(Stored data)
==================================================
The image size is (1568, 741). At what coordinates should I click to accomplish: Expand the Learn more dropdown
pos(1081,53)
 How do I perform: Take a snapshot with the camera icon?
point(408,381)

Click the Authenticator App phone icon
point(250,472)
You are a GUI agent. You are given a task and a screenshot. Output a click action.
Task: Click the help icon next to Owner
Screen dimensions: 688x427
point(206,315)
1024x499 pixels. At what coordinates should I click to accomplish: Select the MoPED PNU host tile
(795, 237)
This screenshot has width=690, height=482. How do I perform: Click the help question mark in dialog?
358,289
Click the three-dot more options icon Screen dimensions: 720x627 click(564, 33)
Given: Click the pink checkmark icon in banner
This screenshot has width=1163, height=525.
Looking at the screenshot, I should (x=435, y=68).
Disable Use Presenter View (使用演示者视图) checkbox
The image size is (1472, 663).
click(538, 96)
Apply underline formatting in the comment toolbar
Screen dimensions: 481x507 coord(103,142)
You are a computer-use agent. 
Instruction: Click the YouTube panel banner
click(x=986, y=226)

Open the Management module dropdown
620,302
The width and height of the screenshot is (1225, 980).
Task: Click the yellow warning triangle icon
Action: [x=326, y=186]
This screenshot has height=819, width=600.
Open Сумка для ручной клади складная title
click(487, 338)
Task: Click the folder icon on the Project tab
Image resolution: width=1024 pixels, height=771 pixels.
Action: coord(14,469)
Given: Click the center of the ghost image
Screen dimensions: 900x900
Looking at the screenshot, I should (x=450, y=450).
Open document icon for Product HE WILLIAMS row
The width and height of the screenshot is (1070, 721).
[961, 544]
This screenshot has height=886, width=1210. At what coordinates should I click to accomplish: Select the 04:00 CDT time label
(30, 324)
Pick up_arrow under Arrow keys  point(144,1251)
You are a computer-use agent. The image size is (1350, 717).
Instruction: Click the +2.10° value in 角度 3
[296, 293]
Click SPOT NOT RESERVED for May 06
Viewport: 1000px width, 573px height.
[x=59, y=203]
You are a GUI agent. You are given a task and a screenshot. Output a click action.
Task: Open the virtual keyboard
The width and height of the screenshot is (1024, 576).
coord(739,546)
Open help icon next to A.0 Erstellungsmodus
==================================================
Locate the word "computer" in the records and collect each line it appears in.

### [SOLUTION]
You are a computer-use agent. 
You are a computer-use agent. The image size is (1350, 717).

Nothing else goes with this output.